## Stored data entries
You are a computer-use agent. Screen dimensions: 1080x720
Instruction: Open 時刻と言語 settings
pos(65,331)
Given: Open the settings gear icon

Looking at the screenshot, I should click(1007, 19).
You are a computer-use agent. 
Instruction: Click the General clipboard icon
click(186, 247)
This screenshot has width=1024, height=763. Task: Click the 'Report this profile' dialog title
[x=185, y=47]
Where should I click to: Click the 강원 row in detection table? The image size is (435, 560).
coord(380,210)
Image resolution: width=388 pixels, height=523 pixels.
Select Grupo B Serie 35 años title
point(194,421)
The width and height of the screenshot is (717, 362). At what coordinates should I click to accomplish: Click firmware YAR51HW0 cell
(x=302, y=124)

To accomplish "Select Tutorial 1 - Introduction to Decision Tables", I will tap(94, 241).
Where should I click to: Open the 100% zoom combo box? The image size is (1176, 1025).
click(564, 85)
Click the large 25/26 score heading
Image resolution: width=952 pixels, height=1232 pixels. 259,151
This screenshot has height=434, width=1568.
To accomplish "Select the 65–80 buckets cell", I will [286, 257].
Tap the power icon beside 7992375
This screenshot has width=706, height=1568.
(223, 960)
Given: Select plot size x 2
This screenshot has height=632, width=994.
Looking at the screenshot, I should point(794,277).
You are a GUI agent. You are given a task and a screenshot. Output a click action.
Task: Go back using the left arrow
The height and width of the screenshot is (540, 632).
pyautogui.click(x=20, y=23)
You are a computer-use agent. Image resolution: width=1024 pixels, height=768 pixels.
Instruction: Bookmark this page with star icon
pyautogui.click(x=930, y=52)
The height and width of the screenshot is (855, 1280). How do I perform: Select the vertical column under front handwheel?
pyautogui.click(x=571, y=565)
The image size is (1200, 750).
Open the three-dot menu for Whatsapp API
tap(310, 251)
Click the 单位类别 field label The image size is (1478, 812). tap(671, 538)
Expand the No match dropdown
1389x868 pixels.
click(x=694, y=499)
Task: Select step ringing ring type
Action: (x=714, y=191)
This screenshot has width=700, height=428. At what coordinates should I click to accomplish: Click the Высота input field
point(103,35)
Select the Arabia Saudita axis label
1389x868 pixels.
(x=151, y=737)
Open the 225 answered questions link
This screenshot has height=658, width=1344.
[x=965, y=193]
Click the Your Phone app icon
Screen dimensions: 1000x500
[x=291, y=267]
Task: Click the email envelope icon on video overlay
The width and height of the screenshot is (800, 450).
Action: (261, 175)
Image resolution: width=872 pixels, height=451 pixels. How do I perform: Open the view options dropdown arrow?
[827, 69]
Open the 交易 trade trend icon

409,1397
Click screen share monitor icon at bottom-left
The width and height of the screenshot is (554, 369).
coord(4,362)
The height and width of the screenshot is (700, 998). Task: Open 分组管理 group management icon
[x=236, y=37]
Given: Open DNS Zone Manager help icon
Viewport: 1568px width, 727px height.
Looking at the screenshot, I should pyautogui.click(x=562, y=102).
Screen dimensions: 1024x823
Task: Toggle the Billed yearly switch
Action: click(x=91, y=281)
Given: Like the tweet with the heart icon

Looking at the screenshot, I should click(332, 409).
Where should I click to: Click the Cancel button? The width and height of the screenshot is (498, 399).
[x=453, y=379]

## Exercise prompt
Scan the data for the string "will" and copy each line in which it occurs.

## Exercise output
To accomplish "Select Tutorial 1 - Introduction to Decision Tables", I will tap(94, 241).
To accomplish "Select the 65–80 buckets cell", I will [286, 257].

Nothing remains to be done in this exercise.